(Records for locating described items)
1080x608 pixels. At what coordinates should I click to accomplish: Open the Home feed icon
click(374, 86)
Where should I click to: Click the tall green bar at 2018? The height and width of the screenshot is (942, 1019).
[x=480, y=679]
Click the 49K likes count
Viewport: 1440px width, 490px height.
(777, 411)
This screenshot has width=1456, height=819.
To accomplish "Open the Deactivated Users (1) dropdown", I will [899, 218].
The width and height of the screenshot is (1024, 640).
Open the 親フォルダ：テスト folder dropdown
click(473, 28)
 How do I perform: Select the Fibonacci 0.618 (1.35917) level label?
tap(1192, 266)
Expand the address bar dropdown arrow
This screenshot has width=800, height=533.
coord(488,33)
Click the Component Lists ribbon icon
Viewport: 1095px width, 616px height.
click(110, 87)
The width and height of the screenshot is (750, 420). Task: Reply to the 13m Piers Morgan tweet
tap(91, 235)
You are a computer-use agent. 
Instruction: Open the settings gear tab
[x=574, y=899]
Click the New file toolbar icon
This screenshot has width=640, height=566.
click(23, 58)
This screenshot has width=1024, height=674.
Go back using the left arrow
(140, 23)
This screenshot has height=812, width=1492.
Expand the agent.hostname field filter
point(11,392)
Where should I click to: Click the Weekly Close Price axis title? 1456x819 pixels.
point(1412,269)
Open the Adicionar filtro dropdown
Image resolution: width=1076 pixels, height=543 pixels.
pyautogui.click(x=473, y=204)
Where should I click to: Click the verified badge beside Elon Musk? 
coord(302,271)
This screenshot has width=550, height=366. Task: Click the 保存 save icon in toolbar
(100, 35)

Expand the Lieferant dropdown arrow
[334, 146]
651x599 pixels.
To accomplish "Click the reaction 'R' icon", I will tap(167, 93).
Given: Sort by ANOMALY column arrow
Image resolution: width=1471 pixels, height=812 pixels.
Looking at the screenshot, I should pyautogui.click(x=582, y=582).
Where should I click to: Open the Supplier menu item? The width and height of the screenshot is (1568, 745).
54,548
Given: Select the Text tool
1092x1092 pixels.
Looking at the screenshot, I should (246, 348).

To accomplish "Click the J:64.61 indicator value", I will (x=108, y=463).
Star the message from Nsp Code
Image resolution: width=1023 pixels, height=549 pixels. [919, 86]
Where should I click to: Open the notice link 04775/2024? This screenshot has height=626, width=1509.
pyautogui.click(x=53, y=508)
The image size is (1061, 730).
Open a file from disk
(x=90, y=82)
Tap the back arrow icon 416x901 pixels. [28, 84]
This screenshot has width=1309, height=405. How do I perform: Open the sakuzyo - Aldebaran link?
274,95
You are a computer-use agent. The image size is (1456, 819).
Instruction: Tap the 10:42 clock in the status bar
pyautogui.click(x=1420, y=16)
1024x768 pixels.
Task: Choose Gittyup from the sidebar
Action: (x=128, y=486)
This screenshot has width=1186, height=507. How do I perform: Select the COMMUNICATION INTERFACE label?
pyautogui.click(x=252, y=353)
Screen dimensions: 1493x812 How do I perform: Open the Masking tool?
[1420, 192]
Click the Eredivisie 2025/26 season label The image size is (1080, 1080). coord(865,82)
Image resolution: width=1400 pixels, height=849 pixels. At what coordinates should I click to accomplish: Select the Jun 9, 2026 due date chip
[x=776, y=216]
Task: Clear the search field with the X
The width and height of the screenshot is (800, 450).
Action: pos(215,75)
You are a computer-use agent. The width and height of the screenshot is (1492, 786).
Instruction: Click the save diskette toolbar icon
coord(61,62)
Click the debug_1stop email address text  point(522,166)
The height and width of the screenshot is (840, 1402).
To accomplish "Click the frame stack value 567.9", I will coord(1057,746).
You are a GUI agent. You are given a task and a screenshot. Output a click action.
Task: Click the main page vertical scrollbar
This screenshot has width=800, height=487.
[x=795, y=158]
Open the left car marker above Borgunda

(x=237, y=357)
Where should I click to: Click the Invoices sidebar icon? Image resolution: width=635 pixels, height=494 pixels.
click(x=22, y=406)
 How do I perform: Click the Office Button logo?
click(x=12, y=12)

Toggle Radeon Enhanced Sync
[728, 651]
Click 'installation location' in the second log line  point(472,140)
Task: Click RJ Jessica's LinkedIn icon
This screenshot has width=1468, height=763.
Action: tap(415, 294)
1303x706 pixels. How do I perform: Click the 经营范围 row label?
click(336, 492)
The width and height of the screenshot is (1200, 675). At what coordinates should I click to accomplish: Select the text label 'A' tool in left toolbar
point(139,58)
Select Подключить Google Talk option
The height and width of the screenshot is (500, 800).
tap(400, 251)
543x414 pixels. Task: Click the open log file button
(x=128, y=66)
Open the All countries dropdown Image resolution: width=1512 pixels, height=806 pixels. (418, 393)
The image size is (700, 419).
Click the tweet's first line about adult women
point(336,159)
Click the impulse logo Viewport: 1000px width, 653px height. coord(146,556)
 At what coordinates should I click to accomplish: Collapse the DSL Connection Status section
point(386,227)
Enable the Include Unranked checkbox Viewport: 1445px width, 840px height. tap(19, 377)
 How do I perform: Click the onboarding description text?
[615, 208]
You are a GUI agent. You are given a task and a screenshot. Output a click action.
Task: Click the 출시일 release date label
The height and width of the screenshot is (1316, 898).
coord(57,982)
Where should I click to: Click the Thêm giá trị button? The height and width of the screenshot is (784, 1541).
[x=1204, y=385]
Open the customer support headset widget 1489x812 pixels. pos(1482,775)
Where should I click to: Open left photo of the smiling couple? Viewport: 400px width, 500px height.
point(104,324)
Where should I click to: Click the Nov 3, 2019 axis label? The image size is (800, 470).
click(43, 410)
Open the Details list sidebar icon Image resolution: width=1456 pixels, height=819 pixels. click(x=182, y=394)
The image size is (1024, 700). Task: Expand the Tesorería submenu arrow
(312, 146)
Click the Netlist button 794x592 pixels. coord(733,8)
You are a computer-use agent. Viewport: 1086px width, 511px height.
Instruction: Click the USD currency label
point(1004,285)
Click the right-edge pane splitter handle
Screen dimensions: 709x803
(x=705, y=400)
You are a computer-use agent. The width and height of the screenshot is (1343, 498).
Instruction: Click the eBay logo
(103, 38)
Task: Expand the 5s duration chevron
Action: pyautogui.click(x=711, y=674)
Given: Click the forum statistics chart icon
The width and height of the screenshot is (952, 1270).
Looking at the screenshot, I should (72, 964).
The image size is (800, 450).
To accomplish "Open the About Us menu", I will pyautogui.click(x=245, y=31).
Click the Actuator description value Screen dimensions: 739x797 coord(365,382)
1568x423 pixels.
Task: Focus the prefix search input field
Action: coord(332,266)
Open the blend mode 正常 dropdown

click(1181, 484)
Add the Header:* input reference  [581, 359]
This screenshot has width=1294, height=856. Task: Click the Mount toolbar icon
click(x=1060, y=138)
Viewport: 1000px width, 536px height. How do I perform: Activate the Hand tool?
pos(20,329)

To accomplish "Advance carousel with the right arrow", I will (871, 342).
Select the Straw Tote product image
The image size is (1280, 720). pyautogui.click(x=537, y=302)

To be done: Render every line of the material above as a JSON array of strings, one string per line, with blank lines omitted.

Written response:
[
  "1080x608 pixels. At what coordinates should I click to accomplish: Open the Home feed icon",
  "click(374, 86)",
  "Where should I click to: Click the tall green bar at 2018? The height and width of the screenshot is (942, 1019).",
  "[x=480, y=679]",
  "Click the 49K likes count",
  "Viewport: 1440px width, 490px height.",
  "(777, 411)",
  "This screenshot has width=1456, height=819.",
  "To accomplish \"Open the Deactivated Users (1) dropdown\", I will [899, 218].",
  "The width and height of the screenshot is (1024, 640).",
  "Open the 親フォルダ：テスト folder dropdown",
  "click(473, 28)",
  " How do I perform: Select the Fibonacci 0.618 (1.35917) level label?",
  "tap(1192, 266)",
  "Expand the address bar dropdown arrow",
  "This screenshot has width=800, height=533.",
  "coord(488,33)",
  "Click the Component Lists ribbon icon",
  "Viewport: 1095px width, 616px height.",
  "click(110, 87)",
  "The width and height of the screenshot is (750, 420). Task: Reply to the 13m Piers Morgan tweet",
  "tap(91, 235)",
  "You are a computer-use agent. ",
  "Instruction: Open the settings gear tab",
  "[x=574, y=899]",
  "Click the New file toolbar icon",
  "This screenshot has width=640, height=566.",
  "click(23, 58)",
  "This screenshot has width=1024, height=674.",
  "Go back using the left arrow",
  "(140, 23)",
  "This screenshot has height=812, width=1492.",
  "Expand the agent.hostname field filter",
  "point(11,392)",
  "Where should I click to: Click the Weekly Close Price axis title? 1456x819 pixels.",
  "point(1412,269)",
  "Open the Adicionar filtro dropdown",
  "Image resolution: width=1076 pixels, height=543 pixels.",
  "pyautogui.click(x=473, y=204)",
  "Where should I click to: Click the verified badge beside Elon Musk? ",
  "coord(302,271)",
  "This screenshot has width=550, height=366. Task: Click the 保存 save icon in toolbar",
  "(100, 35)",
  "Expand the Lieferant dropdown arrow",
  "[334, 146]",
  "651x599 pixels.",
  "To accomplish \"Click the reaction 'R' icon\", I will tap(167, 93).",
  "Given: Sort by ANOMALY column arrow",
  "Image resolution: width=1471 pixels, height=812 pixels.",
  "Looking at the screenshot, I should pyautogui.click(x=582, y=582).",
  "Where should I click to: Open the Supplier menu item? The width and height of the screenshot is (1568, 745).",
  "54,548",
  "Given: Select the Text tool",
  "1092x1092 pixels.",
  "Looking at the screenshot, I should (246, 348).",
  "To accomplish \"Click the J:64.61 indicator value\", I will (x=108, y=463).",
  "Star the message from Nsp Code",
  "Image resolution: width=1023 pixels, height=549 pixels. [919, 86]",
  "Where should I click to: Open the notice link 04775/2024? This screenshot has height=626, width=1509.",
  "pyautogui.click(x=53, y=508)",
  "The image size is (1061, 730).",
  "Open a file from disk",
  "(x=90, y=82)",
  "Tap the back arrow icon 416x901 pixels. [28, 84]",
  "This screenshot has width=1309, height=405. How do I perform: Open the sakuzyo - Aldebaran link?",
  "274,95",
  "You are a computer-use agent. The image size is (1456, 819).",
  "Instruction: Tap the 10:42 clock in the status bar",
  "pyautogui.click(x=1420, y=16)",
  "1024x768 pixels.",
  "Task: Choose Gittyup from the sidebar",
  "Action: (x=128, y=486)",
  "This screenshot has width=1186, height=507. How do I perform: Select the COMMUNICATION INTERFACE label?",
  "pyautogui.click(x=252, y=353)",
  "Screen dimensions: 1493x812 How do I perform: Open the Masking tool?",
  "[1420, 192]",
  "Click the Eredivisie 2025/26 season label The image size is (1080, 1080). coord(865,82)",
  "Image resolution: width=1400 pixels, height=849 pixels. At what coordinates should I click to accomplish: Select the Jun 9, 2026 due date chip",
  "[x=776, y=216]",
  "Task: Clear the search field with the X",
  "The width and height of the screenshot is (800, 450).",
  "Action: pos(215,75)",
  "You are a computer-use agent. The width and height of the screenshot is (1492, 786).",
  "Instruction: Click the save diskette toolbar icon",
  "coord(61,62)",
  "Click the debug_1stop email address text  point(522,166)",
  "The height and width of the screenshot is (840, 1402).",
  "To accomplish \"Click the frame stack value 567.9\", I will coord(1057,746).",
  "You are a GUI agent. You are given a task and a screenshot. Output a click action.",
  "Task: Click the main page vertical scrollbar",
  "This screenshot has width=800, height=487.",
  "[x=795, y=158]",
  "Open the left car marker above Borgunda",
  "(x=237, y=357)",
  "Where should I click to: Click the Invoices sidebar icon? Image resolution: width=635 pixels, height=494 pixels.",
  "click(x=22, y=406)",
  " How do I perform: Click the Office Button logo?",
  "click(x=12, y=12)",
  "Toggle Radeon Enhanced Sync",
  "[728, 651]",
  "Click 'installation location' in the second log line  point(472,140)",
  "Task: Click RJ Jessica's LinkedIn icon",
  "This screenshot has width=1468, height=763.",
  "Action: tap(415, 294)",
  "1303x706 pixels. How do I perform: Click the 经营范围 row label?",
  "click(336, 492)",
  "The width and height of the screenshot is (1200, 675). At what coordinates should I click to accomplish: Select the text label 'A' tool in left toolbar",
  "point(139,58)",
  "Select Подключить Google Talk option",
  "The height and width of the screenshot is (500, 800).",
  "tap(400, 251)",
  "543x414 pixels. Task: Click the open log file button",
  "(x=128, y=66)",
  "Open the All countries dropdown Image resolution: width=1512 pixels, height=806 pixels. (418, 393)",
  "The image size is (700, 419).",
  "Click the tweet's first line about adult women",
  "point(336,159)",
  "Click the impulse logo Viewport: 1000px width, 653px height. coord(146,556)",
  " At what coordinates should I click to accomplish: Collapse the DSL Connection Status section",
  "point(386,227)",
  "Enable the Include Unranked checkbox Viewport: 1445px width, 840px height. tap(19, 377)",
  " How do I perform: Click the onboarding description text?",
  "[615, 208]",
  "You are a GUI agent. You are given a task and a screenshot. Output a click action.",
  "Task: Click the 출시일 release date label",
  "The height and width of the screenshot is (1316, 898).",
  "coord(57,982)",
  "Where should I click to: Click the Thêm giá trị button? The height and width of the screenshot is (784, 1541).",
  "[x=1204, y=385]",
  "Open the customer support headset widget 1489x812 pixels. pos(1482,775)",
  "Where should I click to: Open left photo of the smiling couple? Viewport: 400px width, 500px height.",
  "point(104,324)",
  "Where should I click to: Click the Nov 3, 2019 axis label? The image size is (800, 470).",
  "click(43, 410)",
  "Open the Details list sidebar icon Image resolution: width=1456 pixels, height=819 pixels. click(x=182, y=394)",
  "The image size is (1024, 700). Task: Expand the Tesorería submenu arrow",
  "(312, 146)",
  "Click the Netlist button 794x592 pixels. coord(733,8)",
  "You are a computer-use agent. Viewport: 1086px width, 511px height.",
  "Instruction: Click the USD currency label",
  "point(1004,285)",
  "Click the right-edge pane splitter handle",
  "Screen dimensions: 709x803",
  "(x=705, y=400)",
  "You are a computer-use agent. The width and height of the screenshot is (1343, 498).",
  "Instruction: Click the eBay logo",
  "(103, 38)",
  "Task: Expand the 5s duration chevron",
  "Action: pyautogui.click(x=711, y=674)",
  "Given: Click the forum statistics chart icon",
  "The width and height of the screenshot is (952, 1270).",
  "Looking at the screenshot, I should (72, 964).",
  "The image size is (800, 450).",
  "To accomplish \"Open the About Us menu\", I will pyautogui.click(x=245, y=31).",
  "Click the Actuator description value Screen dimensions: 739x797 coord(365,382)",
  "1568x423 pixels.",
  "Task: Focus the prefix search input field",
  "Action: coord(332,266)",
  "Open the blend mode 正常 dropdown",
  "click(1181, 484)",
  "Add the Header:* input reference  [581, 359]",
  "This screenshot has width=1294, height=856. Task: Click the Mount toolbar icon",
  "click(x=1060, y=138)",
  "Viewport: 1000px width, 536px height. How do I perform: Activate the Hand tool?",
  "pos(20,329)",
  "To accomplish \"Advance carousel with the right arrow\", I will (871, 342).",
  "Select the Straw Tote product image",
  "The image size is (1280, 720). pyautogui.click(x=537, y=302)"
]